Most embarrasing scene of Christina Hendricks, from 'Mad Men' to erotic thriller
The one who played the iconic chief secretary Joan Holloway faces the challenge of leaving behind her best-known character.
Meanwhile, she premieres projects like 'The neon demon', along with Keanu Reeves, or 'Hap and Leonard' and gets carried away by her hobbies: "to disconnect I crochet"
Seeing her and feeling like Peggy Olson in her first job interview at the Sterling Cooper agency are all one.
She said goodbye to us Mad Men exactly a year ago and it is impossible not to remember the charismatic chief secretary Joan Holloway when Christina Hendricks (Tennessee, 1975) receives us in a charming room at the Ritz hotel in Madrid
She looks like she's going to ask for my credentials at any moment. It is not that she imposes her presence, it is that Hendricks seems to have emerged from another era. She only breaks her elegant and studied pose when she laughs out loud.
And it is at that moment, in which the character of arms to take gives way to a sweet woman, when she remembers with satisfaction her stage as a model and confesses that she is lucky now that she can alternate drama and comedy, film and television.
From the corseted attitude of Joan, she has gone on to the uninhibited Trudy of the series Hap and Leonard, the unconventional thriller from AMC that brings the promotional actress to Spain. Trudy, an '80s Texan femme fatale, tricks the title characters, played by James Purefoy
She sleeps with both of her ex-husbands [Hap, who is still in love with her, and Howard, a free love hippie] to have power over them, but I think Hap has that influence over her too," she says of a character whose ambition, but not his look: "Cowboys look much better in real life than they do in the movies."
That way of manipulating men, however, does not go with her. "Trudy is very troublesome and I just want things to be okay. We do look alike in how calm we are and how comfortable we are with ourselves."
However, Trudy tells Hap as soon as they meet again that she does jazzercise, as if she had to justify that she takes care of her physique... "It's a joke between them, they've known each other for a long time.
Although my thing was never jazzercise but aerobics," he remembers laughing. And how does she keep fit? "I like to do pilates, it gives me strength," she explains. "I crochet to disconnect. I relax and don't think about anything. And I watch a lot of television, I like good television. It makes me travel to other places, escape."

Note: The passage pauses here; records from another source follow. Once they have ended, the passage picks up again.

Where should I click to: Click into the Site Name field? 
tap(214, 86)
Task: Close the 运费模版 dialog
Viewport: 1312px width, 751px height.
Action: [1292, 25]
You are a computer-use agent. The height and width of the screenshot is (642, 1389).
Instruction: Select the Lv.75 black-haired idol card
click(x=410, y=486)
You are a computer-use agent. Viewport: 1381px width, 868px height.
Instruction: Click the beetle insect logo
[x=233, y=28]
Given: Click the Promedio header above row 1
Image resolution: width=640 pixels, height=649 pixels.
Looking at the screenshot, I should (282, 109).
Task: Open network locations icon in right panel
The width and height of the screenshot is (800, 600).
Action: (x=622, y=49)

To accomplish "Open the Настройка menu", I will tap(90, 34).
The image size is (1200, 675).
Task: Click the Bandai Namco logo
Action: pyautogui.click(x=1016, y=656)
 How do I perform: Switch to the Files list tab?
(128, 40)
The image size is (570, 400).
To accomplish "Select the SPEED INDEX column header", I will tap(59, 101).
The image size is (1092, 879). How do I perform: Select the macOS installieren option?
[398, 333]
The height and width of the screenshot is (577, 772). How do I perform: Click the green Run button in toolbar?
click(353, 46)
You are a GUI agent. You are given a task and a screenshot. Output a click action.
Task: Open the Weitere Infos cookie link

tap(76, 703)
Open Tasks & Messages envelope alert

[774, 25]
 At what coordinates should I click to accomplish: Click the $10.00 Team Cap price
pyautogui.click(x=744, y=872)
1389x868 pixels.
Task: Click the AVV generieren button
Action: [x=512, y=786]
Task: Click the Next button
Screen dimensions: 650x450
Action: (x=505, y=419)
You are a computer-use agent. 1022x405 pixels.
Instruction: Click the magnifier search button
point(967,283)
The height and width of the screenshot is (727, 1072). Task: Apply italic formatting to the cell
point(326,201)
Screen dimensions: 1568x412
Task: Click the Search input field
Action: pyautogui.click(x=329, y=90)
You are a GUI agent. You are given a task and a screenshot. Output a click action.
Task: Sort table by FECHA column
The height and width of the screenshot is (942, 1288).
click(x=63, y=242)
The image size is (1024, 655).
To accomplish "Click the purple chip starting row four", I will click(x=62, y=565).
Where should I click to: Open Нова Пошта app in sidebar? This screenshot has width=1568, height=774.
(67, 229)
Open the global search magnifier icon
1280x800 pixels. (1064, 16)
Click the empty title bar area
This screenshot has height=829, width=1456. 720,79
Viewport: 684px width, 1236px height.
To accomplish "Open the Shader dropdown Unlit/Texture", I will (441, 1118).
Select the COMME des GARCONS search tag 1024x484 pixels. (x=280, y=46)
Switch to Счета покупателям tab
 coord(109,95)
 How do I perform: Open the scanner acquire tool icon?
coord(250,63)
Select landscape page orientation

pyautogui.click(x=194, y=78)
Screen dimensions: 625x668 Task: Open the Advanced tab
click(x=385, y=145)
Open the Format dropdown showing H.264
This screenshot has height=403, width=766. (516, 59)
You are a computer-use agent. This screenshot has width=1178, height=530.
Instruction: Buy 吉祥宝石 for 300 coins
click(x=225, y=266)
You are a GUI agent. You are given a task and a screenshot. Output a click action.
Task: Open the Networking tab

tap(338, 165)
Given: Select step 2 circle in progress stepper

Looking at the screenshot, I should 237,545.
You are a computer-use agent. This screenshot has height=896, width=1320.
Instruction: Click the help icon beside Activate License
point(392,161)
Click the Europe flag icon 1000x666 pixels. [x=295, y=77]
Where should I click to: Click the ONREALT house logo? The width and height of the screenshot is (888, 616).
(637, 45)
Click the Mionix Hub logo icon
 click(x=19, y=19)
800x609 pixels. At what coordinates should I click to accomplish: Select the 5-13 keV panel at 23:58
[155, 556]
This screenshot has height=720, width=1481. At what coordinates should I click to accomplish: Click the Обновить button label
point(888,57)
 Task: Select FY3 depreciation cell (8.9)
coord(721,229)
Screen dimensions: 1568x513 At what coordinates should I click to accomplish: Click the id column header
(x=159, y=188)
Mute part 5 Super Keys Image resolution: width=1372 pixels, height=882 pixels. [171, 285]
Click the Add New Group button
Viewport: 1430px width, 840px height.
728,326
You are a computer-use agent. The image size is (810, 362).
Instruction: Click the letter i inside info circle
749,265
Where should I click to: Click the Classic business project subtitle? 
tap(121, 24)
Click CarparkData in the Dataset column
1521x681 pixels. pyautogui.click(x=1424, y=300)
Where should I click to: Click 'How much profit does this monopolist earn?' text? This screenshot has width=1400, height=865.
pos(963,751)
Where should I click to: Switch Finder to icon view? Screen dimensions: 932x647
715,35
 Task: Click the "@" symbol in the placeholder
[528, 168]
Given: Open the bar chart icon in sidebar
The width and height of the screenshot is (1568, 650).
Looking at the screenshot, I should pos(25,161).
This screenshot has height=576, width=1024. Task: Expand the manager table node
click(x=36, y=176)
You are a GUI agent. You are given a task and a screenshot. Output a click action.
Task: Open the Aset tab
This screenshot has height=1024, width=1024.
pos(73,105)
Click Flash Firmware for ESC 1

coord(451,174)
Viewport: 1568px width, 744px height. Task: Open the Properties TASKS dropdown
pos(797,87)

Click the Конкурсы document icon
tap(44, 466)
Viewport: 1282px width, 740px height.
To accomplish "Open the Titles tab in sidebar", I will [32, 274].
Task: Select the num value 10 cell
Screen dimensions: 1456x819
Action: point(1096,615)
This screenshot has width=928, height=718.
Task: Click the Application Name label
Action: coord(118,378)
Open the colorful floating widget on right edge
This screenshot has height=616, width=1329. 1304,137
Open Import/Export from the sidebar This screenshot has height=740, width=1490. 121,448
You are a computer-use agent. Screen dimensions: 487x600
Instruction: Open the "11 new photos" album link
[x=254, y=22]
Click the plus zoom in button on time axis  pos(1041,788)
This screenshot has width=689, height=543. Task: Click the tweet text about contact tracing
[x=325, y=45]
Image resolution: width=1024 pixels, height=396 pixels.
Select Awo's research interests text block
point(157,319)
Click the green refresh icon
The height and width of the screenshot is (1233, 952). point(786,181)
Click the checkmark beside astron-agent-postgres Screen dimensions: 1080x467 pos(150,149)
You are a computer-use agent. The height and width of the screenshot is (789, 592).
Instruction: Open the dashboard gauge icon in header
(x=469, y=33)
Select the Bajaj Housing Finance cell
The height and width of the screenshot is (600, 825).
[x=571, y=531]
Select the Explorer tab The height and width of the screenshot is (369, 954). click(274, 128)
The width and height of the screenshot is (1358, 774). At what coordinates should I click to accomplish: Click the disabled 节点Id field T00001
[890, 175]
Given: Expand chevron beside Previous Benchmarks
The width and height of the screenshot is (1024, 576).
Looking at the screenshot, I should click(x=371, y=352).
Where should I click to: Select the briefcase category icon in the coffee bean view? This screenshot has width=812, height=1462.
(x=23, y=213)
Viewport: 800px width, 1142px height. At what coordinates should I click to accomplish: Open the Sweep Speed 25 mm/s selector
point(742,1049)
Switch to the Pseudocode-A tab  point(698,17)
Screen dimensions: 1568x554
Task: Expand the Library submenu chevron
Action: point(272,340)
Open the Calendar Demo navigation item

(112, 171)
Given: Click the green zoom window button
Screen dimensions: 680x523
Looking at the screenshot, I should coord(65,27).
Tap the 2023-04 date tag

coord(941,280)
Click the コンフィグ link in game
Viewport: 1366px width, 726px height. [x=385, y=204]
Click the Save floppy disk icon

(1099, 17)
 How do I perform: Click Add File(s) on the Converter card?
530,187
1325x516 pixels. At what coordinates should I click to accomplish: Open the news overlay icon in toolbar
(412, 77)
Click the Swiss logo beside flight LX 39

Christina Rene Hendricks grew up in Idaho and moved to Virginia in the late 1980s. At the age of ten, she decided to stop being blonde "because redheads are beautiful, like Anne of Green Gables or Ginger Grant from Gilligan's Island.
" At 18, before becoming an actress, she was a model for a decade. "I loved that job. I got out of high school and became a business woman, I was able to travel, get to know other cultures. It was a very natural transition: I stopped being a model because I always wanted to be an actress."
From that time, a session for Playboy is surprising in which the actress, very thin, does not show off her famous voluptuousness. "It was so much fun, it was supposed to be. I'm next to a clown who drinks tequila, with a blonde wig and a silver bikini. The Playboy photos were a little creepy, yes, but I like them a lot," ditch laughing.
Despite her withdrawal from the world of fashion, chance has wanted her to return to it in fiction. In Hap and Leonard, Trudy is a savvy village miss. Breaking stereotypes? "I talked about this a lot with the director. She must have achieved many things because she was a cheerleader or a daddy's girl who entered many beauty pageants. But she always wanted to show that she was more than that, less superficial, and that she wanted to do something of profit.
And, since he never got it, that's what he's trying to do." The motivation of her next character in The neon demon, the erotic thriller with which Nicolas Winding Refn set Cannes on fire, is another.
"I only appear in one scene. The director is a friend of mine [Hendricks already collaborated on Drive] and, before I had the script, he asked me to appear. I am a modeling agent, a nasty aunt who judges everyone [laughter ] What if I've met girls like her? Yes!"